Handful of reasons I feel this way:

- If I care deeply about exactly 10 of the 100 publications in my sub-field, and you care about a different 10, it may not matter much to either of us when 60 of them are later refuted. I may have not cared about those specific conclusions, already been skeptical about them, or have several other studies and my own unpublished results to maintain my confidence in the broader idea.

- While we all have great examples of dramatic upheavals in _other_ people's fields — pick your favorite of cosmology, genetic engineering, mathematics, etc. — when you're immersed in it, science is much more incremental, subtle, and complex. Congratulations! You've ventured on beyond the Dunning-Kruger effect. Scientific progress is not a series of miracles.

- Relatedly, I'm guessing most scientists are much more aware of the shortcomings in their own and their peers' research. Do keep this in mind while reading the perspective of an insider. Be skeptical, by all means, but not only of psychology.

2 comments

If Einstein's paper on Special Relativity were proven wrong there would be quite a stir. Is there such a paper in psychology carrying such weight? Or even a central idea?
All of the central ideas in psychology are actually cribbed from philosophy (very selectively and almost never with attribution because you know, we're doing "science"; biased toward material that can be wrenched into guidance for "positive outcomes" that get the grants and TED talk invites), while all the data is extraordinarily messy, mantled under mouldering traditions of associating ones product with the group protection of a figurehead "school" (i.e. so-and-so's Biopsychoturbochemo Model) highly resistant or essentially unsuited to normalization, and of course unrepeatable in any rigorous sense.

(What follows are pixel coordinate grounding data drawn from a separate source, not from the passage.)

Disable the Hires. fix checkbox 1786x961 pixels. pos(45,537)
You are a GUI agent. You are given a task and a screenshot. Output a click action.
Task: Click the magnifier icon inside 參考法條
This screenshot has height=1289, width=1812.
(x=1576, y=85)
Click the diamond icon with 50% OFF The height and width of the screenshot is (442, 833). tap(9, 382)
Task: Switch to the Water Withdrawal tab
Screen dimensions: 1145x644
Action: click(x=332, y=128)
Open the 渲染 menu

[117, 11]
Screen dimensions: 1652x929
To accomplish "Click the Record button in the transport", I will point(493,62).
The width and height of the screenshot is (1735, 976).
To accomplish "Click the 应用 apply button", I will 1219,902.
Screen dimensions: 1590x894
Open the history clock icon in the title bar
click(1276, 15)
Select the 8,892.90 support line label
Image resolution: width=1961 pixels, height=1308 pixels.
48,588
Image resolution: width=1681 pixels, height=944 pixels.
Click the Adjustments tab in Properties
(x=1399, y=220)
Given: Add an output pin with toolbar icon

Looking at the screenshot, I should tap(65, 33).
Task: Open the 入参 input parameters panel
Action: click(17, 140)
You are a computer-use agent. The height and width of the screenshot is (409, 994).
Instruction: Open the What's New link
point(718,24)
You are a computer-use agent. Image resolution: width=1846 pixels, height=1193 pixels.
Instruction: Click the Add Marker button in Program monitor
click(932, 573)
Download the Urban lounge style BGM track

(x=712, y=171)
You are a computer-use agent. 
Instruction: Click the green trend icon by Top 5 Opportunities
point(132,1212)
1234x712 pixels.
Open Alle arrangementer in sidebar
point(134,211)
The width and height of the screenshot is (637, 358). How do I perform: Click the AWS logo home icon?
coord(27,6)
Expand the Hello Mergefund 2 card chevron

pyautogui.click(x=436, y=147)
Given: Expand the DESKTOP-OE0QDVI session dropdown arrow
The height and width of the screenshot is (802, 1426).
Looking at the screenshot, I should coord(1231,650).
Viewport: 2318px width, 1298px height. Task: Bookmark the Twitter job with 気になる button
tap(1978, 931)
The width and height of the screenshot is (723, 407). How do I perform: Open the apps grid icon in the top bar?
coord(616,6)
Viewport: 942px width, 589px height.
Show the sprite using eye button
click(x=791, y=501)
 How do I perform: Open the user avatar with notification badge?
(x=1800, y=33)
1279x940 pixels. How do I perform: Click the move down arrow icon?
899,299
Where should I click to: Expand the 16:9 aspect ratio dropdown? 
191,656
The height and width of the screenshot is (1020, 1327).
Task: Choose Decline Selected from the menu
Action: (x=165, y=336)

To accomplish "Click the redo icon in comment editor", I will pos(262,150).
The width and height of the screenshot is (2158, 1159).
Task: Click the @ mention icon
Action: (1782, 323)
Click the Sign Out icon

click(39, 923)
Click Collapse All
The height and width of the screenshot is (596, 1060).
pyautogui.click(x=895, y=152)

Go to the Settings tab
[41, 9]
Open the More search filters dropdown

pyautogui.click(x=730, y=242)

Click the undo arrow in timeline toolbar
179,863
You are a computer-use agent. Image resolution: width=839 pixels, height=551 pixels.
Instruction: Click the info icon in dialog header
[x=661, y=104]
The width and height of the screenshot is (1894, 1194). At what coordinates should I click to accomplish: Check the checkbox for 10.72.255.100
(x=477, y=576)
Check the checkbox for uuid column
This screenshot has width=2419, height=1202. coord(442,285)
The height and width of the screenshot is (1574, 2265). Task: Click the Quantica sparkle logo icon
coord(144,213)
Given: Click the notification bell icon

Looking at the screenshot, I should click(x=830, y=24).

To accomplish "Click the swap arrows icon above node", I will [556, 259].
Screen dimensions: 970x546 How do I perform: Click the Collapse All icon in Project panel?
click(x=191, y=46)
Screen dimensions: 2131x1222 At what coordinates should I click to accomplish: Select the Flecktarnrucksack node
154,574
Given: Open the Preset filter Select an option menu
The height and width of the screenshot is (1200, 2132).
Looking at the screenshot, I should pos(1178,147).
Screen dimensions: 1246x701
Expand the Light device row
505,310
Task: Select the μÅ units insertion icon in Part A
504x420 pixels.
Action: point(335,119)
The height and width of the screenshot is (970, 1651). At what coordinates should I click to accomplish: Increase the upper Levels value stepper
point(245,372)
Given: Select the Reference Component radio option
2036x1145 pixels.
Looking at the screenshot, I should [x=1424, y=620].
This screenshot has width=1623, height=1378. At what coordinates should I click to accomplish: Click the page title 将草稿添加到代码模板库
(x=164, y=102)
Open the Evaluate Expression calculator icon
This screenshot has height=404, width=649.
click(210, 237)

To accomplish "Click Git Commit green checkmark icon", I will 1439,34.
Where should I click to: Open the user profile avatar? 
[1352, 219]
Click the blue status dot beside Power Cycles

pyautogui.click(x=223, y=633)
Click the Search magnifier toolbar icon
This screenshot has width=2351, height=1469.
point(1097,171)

The biggest difference between psychology, (alongsid its armed infantry counterpart psychiatry,) is that unlike math or physics or chemistry, which are all intrinsically descriptive, psychology is concerned with how to change behavior that has not yet happened. Not to describe phenomena that already exist but have not been encountered or formally described yet.

> Congratulations! You've ventured on beyond the Dunning-Kruger effect.

https://www.psychologytoday.com/us/blog/how-do-you-know/2020...

I find the irony in this context particularly rich.